§ DATASET ENTRIES:
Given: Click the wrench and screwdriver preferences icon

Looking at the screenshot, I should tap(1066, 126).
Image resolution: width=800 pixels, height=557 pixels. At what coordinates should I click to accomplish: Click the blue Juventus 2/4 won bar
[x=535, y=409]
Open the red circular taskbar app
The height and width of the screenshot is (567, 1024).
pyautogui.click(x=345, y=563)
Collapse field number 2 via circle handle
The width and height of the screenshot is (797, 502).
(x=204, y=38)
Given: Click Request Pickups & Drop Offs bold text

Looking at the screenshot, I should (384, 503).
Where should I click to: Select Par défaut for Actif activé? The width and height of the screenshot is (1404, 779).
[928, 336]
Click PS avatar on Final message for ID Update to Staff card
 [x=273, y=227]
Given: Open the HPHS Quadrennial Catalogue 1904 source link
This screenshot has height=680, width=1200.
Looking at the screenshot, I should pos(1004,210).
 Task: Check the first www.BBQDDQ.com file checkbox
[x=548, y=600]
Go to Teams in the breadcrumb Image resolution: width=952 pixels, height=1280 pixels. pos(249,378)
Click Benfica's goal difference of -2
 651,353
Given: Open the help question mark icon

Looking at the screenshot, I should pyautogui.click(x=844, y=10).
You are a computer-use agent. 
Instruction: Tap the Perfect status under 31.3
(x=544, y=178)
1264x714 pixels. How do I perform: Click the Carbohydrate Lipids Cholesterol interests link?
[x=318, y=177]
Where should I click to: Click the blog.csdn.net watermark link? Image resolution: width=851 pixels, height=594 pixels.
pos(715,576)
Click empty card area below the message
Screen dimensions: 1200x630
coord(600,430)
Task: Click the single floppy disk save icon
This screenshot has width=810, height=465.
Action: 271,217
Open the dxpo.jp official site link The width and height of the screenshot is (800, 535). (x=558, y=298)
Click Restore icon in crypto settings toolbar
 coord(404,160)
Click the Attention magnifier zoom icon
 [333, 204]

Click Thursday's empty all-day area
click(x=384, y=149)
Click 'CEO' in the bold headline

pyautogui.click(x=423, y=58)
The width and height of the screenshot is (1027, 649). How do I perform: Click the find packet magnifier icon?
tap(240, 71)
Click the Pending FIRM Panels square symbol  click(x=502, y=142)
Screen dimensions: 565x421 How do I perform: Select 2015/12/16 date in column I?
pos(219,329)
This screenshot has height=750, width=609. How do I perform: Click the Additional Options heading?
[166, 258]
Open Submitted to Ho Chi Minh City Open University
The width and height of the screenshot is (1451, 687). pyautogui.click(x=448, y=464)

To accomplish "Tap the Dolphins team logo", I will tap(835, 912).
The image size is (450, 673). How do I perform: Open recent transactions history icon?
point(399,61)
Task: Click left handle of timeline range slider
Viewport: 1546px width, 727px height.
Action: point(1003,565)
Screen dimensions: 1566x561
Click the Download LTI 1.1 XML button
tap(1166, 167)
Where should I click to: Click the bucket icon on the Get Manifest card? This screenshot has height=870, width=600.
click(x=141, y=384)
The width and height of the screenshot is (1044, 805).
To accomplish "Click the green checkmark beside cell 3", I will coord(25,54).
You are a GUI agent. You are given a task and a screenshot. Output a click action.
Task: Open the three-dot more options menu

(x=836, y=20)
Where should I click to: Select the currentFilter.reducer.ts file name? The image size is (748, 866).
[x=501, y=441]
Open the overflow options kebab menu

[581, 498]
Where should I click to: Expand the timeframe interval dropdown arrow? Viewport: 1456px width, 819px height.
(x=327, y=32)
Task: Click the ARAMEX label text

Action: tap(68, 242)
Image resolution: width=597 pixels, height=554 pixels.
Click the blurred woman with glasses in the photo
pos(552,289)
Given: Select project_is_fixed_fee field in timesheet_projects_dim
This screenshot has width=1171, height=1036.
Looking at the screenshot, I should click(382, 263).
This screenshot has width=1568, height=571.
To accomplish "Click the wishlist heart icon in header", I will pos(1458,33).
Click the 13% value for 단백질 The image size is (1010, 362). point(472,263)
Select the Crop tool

§ YOUR OBJECTIVE: Taking the entries above, print exactly the lines starting at the line with "Task: Click left" and ending at the line with "The width and height of the screenshot is (1044, 805).", both included.

§ OUTPUT FOR THIS TASK:
Task: Click left handle of timeline range slider
Viewport: 1546px width, 727px height.
Action: point(1003,565)
Screen dimensions: 1566x561
Click the Download LTI 1.1 XML button
tap(1166, 167)
Where should I click to: Click the bucket icon on the Get Manifest card? This screenshot has height=870, width=600.
click(x=141, y=384)
The width and height of the screenshot is (1044, 805).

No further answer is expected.